ゆうけいの月夜のラプソディ

ゆうけいの月夜のラプソディ移植版

佐渡裕&芸術文化センター管弦楽団第6回定期演奏会

Pac070112
 兵庫芸術文化センター管弦楽団第6回定期演奏会を聴いてきました。プログラムはマーラー交響曲第6番「悲劇的」です。マーラー6番といえばそう、去年の拙ブログ記事で一番の長尺モノ()となってしまった因縁(笑)の曲です。と言うことで予習十分でオペラグラスとストップウォッチ持参で堪能してまいりました。

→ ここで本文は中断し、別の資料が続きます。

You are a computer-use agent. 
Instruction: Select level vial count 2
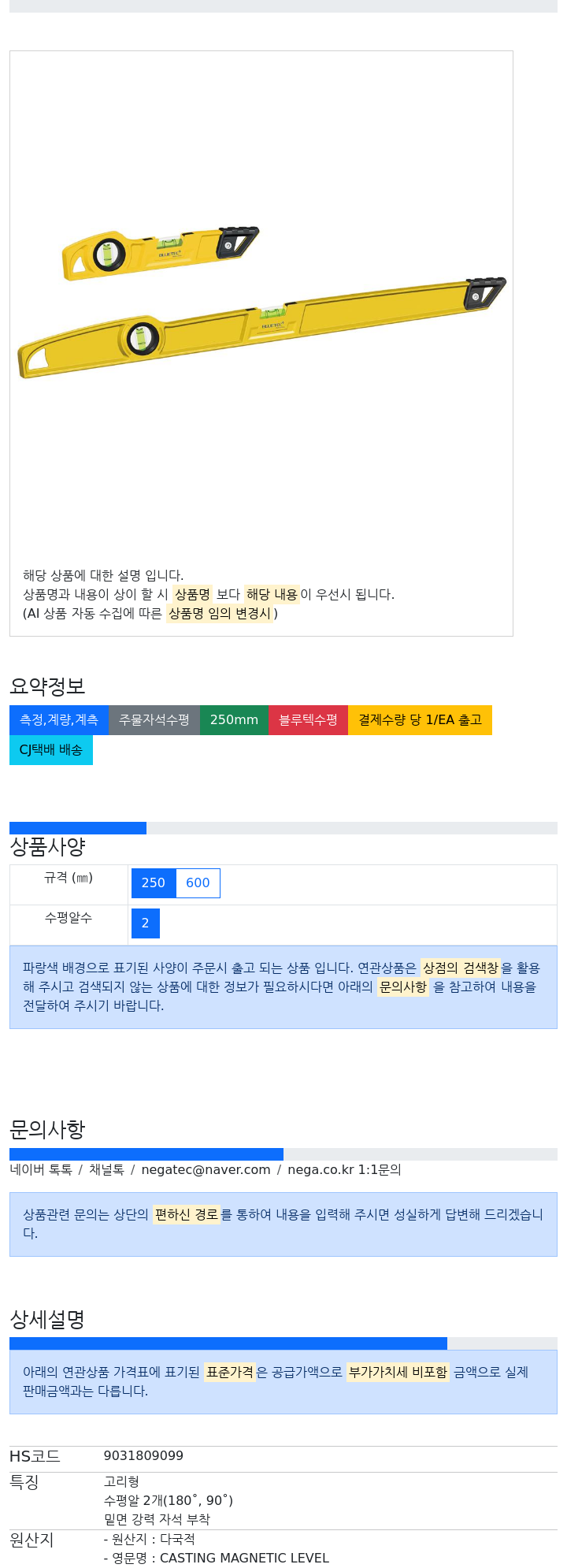click(x=146, y=923)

『 僕が小学生のとき最初にお年玉で買ったレコードが“マーラー”なんです…(佐渡裕
というくらい、“マーラー”という作曲家に対する佐渡芸術監督の思いは特別なものがあります。
 そこで、定期初のマーラー佐渡芸術監督が選んだのが、交響曲第6番《悲劇的》。
マーラーの人生の中で最も充実していた時期に作曲され、彼の全交響曲の中で最も完成度の高い作品と言われています。限界まで拡大した管弦楽構成や、カウベルや鞭、ハンマーなどを効果的に使用するなど、演奏中も舞台上から目が話せません。その他、第1楽章の妻アルマのテーマや、彼の幼い娘のよちよち歩きからインスピレーションを得た第2楽章、マーラー屈指の名旋律といわれる第3楽章、失意のうちに曲を閉じる第4楽章など、各楽章にも聴きどころが満載。まるで悲劇のドラマを見るようにオーケストラが繰り広げられる音の世界に吸い込まれてみませんか。』(プログラムより抜粋)

兵庫県立芸術文化センター管弦楽団第6回定期演奏会
場所: 兵庫県立芸術文化センター、西宮市
日時: 2007年1月12,13,14日の初日公演、午後7時開演

指揮・芸術監督: 佐渡裕
Yutaka Sado, Conductor & Artistic Director

兵庫芸術文化センター管弦楽団
Hyogo Performing Arts Center Orchestra

曲目:マーラー交響曲第6番《悲劇的》
Gustav Mahler: Symphony No.6 ;Tragische

第一楽章:アレグロ・エネルジコ・ア・ノン・トロッポ
22'56"(バ:23'05"、ショ:21'06")

第二楽章:スケルツォ
13'53"(バ:14'09"、ショ:12'33")

第三楽章:アンダンテ・モデラー
17'55";(バ:16'10";、ショ:15'30")

第四楽章:フィナーレ アレグロモデラート アレグロ・エネルジコ
32'40"(バ:33'06、ショ:27'40")

Total Time: 87'40"(バ:86'40"、ショ:76'49")
(バはバーンスタイン&VPO盤、ショはショルティ&シカゴ響盤の演奏時間)

アンコール:
武満徹:「波の盆」より終曲

 冒頭、佐渡裕さんが登場し、挨拶と演目の解説をされました。ユーモアたっぷり、打楽器の説明にパーカスのエリックさんも登場して場内は和やかな雰囲気に包まれます。解説で理解できたことは、「悲劇的」という標題音楽としてこの曲を理解し演奏するつもりであるということでした。それにはやはり彼がバーンスタインの直弟子であることが強く影響しているものと思われ、「その後のナチスによるユダヤ人迫害を予見したような」とか、ハンマー2発について「原爆を予見していたという説もある」という発言もありました。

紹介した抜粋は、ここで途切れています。